Domanda

Where are the messages stored (in rabbit) when you produce a message and send it without declaring a queue or mentioning it in basic_publish? The code I have to work with looks something like this:

... bunch of setup code (no queue declaring tho)...
channel.exchange_declare(exchange='name', type='direct')
channel.basic_publish(exchange='exch_name', routing_key='rkey', body='message' )
conn.close()

I've looked through the web to my abbilities but haven't found an answer to this. I have a hunch that rabbit creates a queue for as long as this message isn't consumed, and my worries are that this would be quite heavy for the rabbit if it has to declare this queue and then destroy it several (thousand!?) times per minute/hour.

È stato utile?

Soluzione

When you publish you (usually) publish to an exchange, as you are doing. The exchange decides what to do with that message. If there is nothing to do with the message it is discarded. If there is something to do with the message then it is routed accordingly.
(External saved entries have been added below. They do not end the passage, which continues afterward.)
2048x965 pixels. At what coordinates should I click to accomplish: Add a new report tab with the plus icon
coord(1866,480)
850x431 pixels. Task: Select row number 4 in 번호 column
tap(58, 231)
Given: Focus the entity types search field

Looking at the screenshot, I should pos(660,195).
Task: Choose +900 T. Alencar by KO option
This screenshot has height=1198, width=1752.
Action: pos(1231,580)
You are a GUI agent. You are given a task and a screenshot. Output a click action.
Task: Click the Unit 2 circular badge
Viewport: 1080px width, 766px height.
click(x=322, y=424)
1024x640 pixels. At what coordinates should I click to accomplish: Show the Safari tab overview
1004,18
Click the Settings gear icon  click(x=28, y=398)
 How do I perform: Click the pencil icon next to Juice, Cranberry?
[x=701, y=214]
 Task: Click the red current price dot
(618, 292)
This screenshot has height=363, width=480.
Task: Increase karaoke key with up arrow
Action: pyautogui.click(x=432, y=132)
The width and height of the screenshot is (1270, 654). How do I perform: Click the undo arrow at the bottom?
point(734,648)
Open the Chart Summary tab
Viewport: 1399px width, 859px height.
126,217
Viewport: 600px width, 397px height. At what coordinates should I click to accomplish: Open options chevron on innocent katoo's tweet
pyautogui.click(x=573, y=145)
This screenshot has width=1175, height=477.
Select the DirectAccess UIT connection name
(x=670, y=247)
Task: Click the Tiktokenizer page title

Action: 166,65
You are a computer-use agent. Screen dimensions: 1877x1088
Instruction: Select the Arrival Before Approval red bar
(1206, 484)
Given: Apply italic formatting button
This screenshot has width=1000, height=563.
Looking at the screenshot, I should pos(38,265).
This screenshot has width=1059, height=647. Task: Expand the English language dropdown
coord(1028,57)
In your original code snippet where there is not queue declared the message will be discarded.

As you say in your comment there was a queue created by the producer. There are options here that you haven't stated. I will try to run through the possibilities. Usually you would declared the queue in the consumer. However if you wish to make sure that they consumer sees all the messages then the queue must be created by the producer and bound to the exchange by the producer to ensure that every message ends up in this queue. Then when the queue is consumed by the consumer it will see all the messages. Alternatively you can create the queue externally from the code as a non autodelete queue and possibly as a durable queue (this will keep the queue even if you restart RabbitMQ) using the commandline or management gui. You will still need to do a declaration in the producer for the exchange in order to send and a declaration in the consumer to receive but they exchange and queue will already exist and you will just simply be connecting to them.

Queues and exchanges are not persistent they are durable or not, which means they will exist after restarting RabbitMQ. Queues have autodelete so that when they consumer is disconnected from them they will no longer exist.

Messages can be persistent, so that if you send a message to an exchange that will be routed to a queue, the message is not read and the RabbitMQ is restarted the message will still be there upon restart. Even if a message is not persistent if the Queue is not Durable then it will be lost, or if the message is not routed to a queue in the first place.

Make sure that after you create a queue you bind the queue properly to the exchange using the same key that you are using as the routing key for your messages.